Exercise directions:
Would you output the entries below only from the line containing "Как Богородица исцелила" through the line containing "Фарес Нофал (399, 1081)", exactly as they stand and with both ends included?

Given records:
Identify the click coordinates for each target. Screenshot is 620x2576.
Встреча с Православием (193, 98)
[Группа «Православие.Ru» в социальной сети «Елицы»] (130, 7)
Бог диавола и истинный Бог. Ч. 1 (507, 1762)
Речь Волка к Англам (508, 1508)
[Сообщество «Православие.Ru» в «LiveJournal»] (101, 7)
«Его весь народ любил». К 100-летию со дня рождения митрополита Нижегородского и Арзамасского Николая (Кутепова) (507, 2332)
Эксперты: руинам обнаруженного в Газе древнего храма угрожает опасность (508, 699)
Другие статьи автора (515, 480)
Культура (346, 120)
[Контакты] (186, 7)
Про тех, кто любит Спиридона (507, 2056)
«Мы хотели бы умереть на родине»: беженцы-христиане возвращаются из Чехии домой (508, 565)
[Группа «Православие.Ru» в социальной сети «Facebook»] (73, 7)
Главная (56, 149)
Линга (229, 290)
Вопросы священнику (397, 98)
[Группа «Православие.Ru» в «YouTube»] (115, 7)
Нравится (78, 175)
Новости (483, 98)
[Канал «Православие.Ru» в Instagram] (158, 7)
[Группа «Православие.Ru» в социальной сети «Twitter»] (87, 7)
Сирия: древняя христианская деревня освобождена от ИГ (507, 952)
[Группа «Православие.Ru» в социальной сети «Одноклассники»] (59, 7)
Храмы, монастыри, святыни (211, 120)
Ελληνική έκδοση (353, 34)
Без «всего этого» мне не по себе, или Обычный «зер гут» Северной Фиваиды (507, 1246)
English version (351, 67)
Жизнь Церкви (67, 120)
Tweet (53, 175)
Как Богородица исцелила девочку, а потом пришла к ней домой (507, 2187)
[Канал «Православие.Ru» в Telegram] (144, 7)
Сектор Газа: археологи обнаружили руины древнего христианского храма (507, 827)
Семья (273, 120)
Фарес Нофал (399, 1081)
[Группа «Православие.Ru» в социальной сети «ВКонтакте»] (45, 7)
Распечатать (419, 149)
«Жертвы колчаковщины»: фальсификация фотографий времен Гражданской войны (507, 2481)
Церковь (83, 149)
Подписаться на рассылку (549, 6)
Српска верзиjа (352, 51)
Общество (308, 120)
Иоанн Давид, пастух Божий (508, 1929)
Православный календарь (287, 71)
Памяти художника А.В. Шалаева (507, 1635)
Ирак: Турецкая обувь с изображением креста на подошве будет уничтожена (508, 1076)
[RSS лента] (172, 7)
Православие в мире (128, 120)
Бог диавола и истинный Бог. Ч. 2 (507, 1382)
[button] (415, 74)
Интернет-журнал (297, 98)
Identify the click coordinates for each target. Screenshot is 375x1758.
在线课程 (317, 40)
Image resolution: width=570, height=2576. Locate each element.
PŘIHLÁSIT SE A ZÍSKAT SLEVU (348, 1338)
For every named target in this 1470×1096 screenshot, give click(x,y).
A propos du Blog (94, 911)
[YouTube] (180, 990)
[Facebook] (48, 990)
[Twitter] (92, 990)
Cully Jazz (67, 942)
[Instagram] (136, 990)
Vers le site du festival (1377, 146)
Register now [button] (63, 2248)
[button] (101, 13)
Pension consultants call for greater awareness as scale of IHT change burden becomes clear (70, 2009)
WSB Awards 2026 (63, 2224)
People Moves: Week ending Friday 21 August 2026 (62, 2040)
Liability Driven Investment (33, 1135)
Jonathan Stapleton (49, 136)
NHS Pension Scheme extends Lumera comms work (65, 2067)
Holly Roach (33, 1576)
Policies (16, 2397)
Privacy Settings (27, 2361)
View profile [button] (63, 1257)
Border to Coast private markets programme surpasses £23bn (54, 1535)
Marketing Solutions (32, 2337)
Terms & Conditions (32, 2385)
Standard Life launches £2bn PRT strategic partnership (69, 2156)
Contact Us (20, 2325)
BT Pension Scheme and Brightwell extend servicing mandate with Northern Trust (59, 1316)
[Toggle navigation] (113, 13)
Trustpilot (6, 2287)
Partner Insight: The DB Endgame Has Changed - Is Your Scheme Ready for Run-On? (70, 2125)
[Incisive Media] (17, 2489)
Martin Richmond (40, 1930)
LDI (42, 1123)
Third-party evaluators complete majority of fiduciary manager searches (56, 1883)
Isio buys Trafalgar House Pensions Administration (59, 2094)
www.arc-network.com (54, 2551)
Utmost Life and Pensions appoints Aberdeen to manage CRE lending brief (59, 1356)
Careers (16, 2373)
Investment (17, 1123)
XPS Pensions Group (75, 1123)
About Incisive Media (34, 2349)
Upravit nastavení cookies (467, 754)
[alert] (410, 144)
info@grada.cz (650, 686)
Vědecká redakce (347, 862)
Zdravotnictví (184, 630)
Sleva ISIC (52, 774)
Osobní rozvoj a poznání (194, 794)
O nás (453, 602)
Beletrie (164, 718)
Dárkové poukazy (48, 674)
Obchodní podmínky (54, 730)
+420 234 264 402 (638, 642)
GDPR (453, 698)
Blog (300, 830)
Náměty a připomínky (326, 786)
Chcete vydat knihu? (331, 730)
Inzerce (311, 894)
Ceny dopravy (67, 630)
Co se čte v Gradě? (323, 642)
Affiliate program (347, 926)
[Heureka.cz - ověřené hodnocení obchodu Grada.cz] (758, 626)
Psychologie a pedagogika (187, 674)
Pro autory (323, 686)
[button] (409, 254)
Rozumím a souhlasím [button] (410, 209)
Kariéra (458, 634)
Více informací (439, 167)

Response:
Как Богородица исцелила девочку, а потом пришла к ней домой (507, 2187)
[Канал «Православие.Ru» в Telegram] (144, 7)
Сектор Газа: археологи обнаружили руины древнего христианского храма (507, 827)
Семья (273, 120)
Фарес Нофал (399, 1081)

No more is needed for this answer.